With the current design all of algorithm's inputs and outputs must be declared as the lists, even if an algorithm operates on singular objects. For instance, a producer that takes nothing and produces a single collection has to be constructed with a list of keys for outputs (KeyValues) instead of a single key for output (KeyValue) as in plain Gaudi. All the provided keys are used in data dependency resolution but only the first key will be populated and put to an event store.
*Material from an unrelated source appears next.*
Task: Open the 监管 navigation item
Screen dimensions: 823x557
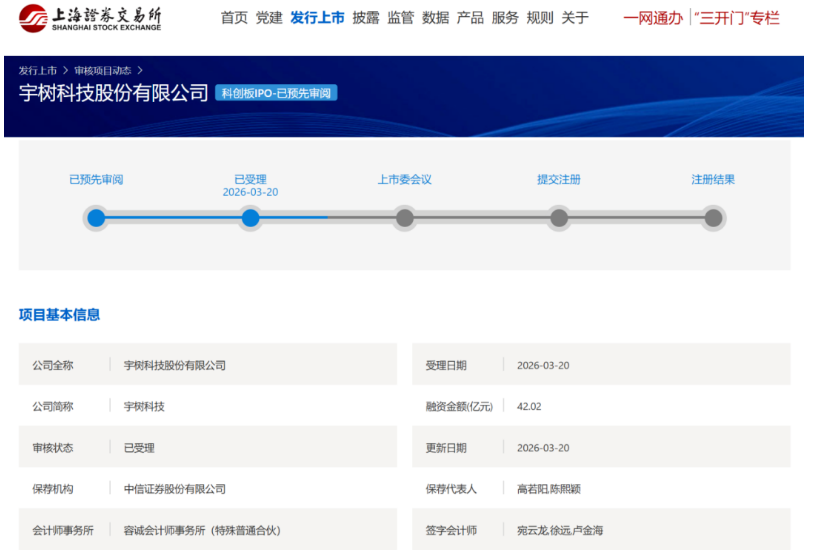Action: (401, 18)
https://github.com/key4hep/k4FWCore/blob/312725d3164abe15826b3538d9e1c903b9b34fe5/test/k4FWCoreTest/src/components/ExampleFunctionalProducer.cpp#L28-L42

This is also reflected in the steering files:
* This would be a standard code for plain Gaudi producer but here will result in an error because `OutputCollection` must be a list
  ```python
   ExampleFunctionalProducer("Producer", OutputCollection="Foo")
  ```

* This is will execute correctly:
  ```python
   ExampleFunctionalProducer("Producer", OutputCollection=["Foo"])
  ```

* this will also execute correctly but produce only `Foo`. A scheduler will see the algorithm as producing both "Foo" and "Bar" collections. Ideally it shouldn't be even possible to put a second item:
  ```python
  ExampleFunctionalProducer("Producer", OutputCollection=["Foo", "Bar"])
  ```
While this is could be solved with a convention, I'd say it can be misleading for algorithm developers. The documentation on functional algorithms is already a bit cryptic and now we have algorithms that have signatures for singular object in input/output but in property system declare operating on lists of objects

That is indeed something that isn't very nice about the current way. I'll have a look at how to change that.

As discussed in the past meetings, we're merging this now which has gotten already quite big and issues will be fixed in other PRs.